„Kto wierzy, nigdy nie jest sam” to temat rekolekcji wielkopostnych dla członków Akcji Katolickiej diecezji tarnowskiej, które odbyły się w dniach 24–26 lutego w Domu Rekolekcyjnym w Ciężkowicach. Rozważań rekolekcyjnych Asystenta Diecezjalnego AK DT ks. dra hab. Jana Bartoszka słuchało ponad stu członków stowarzyszenia z kilkudziesięciu oddziałów parafialnych. Rekolekcje to czas modlitwy, czas na zatrzymanie się, rozpoczęcie czegoś od nowa, na umocnienie swojej wiary jako więzi z Bogiem.
1. Wszystko zaczyna się od wiary
Kto wierzy, nigdy nie jest sam. Wiara gromadzi nas razem i daje radość w Bogu. Wiara nie jest po to, by napawać strachem, lecz wzywa do odpowiedzialności za własne życie i za cały świat.
Wszystko zaczyna się od wiary. Kim jestem przed Bogiem, kim jestem przed drugim człowiekiem?
Czy nasze życie jest udane czy udawane? Przez chrzest święty nastąpiło poświęcenie naszego życia Bogu, otrzymaliśmy moc. Dzięki tej mocy powinniśmy dorastać do wielkości, nie możemy być ciągle dziećmi. Jakże często jesteśmy niemowlętami w Chrystusie! Bóg jest zainteresowany swoimi dziećmi i pragnie, byśmy postępowali tak jak Jezus. Naszym zadaniem jest być uczniami Chrystusa, który jest podobny do Ojca. Co składa się na rys ucznia? Uczeń Jezusa to ten, który wierzy. Czy ja wybrałem Boga w swoim życiu? Czy jestem w stanie jeszcze bardziej uwierzyć Bogu i mocniej Mu zaufać? Bóg pragnie naszej wolności, chce, abyśmy Go wybrali bez przymusu, z odwagą. Co to znaczy wierzyć? Wierzyć to wejść w żywą relację z Chrystusem.
2. Wiara jest jak sznur
Człowiek nie chce tracić swojego życia, a Chrystus chce, abyśmy się wyrzekli samych siebie.
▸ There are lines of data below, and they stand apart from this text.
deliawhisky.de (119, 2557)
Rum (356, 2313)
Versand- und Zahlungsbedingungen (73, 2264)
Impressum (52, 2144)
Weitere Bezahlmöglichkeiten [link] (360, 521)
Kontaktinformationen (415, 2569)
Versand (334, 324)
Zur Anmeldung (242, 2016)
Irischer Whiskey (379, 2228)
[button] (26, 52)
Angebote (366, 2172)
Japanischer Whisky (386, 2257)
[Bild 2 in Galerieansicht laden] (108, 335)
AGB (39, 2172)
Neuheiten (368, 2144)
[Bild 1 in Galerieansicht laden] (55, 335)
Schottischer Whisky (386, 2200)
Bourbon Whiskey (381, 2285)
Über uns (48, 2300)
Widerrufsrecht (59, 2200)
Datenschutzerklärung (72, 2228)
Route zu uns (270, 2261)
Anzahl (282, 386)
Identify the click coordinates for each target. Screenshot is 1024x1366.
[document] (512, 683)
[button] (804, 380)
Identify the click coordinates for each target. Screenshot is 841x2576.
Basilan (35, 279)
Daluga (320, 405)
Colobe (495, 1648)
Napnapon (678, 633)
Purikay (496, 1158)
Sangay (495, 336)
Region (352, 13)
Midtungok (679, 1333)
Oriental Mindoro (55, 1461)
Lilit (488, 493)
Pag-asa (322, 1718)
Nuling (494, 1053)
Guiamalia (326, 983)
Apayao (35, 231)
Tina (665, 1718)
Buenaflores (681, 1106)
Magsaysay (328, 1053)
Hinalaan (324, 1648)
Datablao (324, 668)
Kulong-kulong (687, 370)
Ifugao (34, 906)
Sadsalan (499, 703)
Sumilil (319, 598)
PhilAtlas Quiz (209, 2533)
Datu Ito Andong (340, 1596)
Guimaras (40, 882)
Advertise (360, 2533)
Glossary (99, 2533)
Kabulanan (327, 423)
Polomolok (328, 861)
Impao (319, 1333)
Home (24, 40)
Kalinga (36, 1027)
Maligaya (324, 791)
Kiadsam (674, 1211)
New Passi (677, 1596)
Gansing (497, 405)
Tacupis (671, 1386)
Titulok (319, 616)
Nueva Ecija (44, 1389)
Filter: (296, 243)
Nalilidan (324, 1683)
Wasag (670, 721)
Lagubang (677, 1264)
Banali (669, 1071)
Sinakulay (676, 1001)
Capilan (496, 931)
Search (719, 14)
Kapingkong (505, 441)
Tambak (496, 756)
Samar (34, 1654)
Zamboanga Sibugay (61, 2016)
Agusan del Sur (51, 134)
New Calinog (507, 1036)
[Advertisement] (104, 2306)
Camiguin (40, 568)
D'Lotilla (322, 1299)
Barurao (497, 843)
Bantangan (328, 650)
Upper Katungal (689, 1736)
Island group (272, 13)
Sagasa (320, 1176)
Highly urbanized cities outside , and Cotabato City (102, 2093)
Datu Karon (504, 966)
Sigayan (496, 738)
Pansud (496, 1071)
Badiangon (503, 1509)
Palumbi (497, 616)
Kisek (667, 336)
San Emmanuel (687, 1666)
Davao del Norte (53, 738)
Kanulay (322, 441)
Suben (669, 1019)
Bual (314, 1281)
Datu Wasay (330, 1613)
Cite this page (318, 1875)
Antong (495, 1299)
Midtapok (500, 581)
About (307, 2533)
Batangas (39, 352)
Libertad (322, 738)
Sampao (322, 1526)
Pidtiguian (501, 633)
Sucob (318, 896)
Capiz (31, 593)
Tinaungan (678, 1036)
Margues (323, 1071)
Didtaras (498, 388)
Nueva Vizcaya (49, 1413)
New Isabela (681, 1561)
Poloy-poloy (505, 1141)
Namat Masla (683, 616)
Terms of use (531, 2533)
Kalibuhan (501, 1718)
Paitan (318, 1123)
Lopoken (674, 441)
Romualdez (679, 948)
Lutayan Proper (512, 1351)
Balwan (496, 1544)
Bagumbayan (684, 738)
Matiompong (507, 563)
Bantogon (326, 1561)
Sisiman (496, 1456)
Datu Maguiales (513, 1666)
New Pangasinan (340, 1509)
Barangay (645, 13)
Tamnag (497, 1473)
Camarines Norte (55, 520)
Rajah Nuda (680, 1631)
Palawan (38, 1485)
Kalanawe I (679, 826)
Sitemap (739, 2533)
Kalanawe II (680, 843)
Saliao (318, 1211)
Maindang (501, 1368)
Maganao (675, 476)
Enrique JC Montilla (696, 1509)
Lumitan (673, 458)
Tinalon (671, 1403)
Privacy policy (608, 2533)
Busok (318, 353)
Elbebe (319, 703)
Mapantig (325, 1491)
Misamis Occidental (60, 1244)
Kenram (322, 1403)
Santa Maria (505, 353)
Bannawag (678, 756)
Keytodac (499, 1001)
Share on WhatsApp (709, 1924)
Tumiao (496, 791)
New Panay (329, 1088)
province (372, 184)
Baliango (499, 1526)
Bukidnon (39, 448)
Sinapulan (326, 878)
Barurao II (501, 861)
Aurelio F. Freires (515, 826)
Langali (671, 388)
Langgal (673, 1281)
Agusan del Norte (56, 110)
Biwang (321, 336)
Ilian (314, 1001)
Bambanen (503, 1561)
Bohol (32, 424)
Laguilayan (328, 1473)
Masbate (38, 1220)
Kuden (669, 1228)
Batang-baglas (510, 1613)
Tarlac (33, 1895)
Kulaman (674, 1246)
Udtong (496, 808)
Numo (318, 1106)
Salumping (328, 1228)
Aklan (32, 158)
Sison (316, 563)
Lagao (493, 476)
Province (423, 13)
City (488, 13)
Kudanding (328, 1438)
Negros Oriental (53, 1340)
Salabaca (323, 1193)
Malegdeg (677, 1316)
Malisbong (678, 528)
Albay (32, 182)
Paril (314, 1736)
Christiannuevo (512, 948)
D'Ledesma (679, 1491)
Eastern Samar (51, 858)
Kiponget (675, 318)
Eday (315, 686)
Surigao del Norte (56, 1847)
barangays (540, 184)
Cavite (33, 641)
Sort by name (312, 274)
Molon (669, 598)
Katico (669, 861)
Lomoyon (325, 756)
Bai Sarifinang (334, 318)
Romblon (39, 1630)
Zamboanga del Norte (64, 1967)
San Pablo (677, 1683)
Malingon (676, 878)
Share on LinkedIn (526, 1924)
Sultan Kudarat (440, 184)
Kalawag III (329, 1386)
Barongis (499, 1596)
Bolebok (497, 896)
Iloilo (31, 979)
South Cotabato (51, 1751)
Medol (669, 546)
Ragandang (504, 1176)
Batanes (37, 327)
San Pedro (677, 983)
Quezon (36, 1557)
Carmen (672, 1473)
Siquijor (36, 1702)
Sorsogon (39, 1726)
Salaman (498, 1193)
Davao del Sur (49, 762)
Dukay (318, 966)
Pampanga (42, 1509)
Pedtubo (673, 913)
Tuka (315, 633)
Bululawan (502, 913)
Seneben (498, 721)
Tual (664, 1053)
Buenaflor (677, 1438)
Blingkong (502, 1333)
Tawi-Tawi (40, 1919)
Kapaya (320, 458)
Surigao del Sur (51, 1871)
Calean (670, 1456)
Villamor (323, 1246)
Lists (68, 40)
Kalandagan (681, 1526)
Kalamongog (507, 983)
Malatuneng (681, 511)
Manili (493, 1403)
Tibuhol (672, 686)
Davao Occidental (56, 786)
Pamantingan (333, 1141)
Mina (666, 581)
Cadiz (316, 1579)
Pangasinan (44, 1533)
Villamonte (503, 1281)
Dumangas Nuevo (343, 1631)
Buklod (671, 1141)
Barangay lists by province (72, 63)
Nauka o zaparciu się siebie to jest coś złego dla ludzi, a Bóg tego oczekuje. Jak reagujemy na trudności, które nas spotykają? W chwilach beznadziejnych, trudnych trzeba utkwić wzrok w Tym, który zmartwychwstał. Każdy z nas musi być przygotowany na próbę wiary. Wiara jest jak sznur, który łączy człowieka z Bogiem. Jak mocny jest sznur mojej wiary? Bóg nas kocha, ale czasem stawia człowieka w trudnej sytuacji, dopuszcza różne problemy. Aby wiara była mocna, musi przejść przez wiele prób. Próba to szansa na wzrost, pogłębienie wiary. Próba ma to do siebie, że jest bolesna. Czym się załamuje moja wiara? Nie budujmy naszej wiary na drugim człowieku.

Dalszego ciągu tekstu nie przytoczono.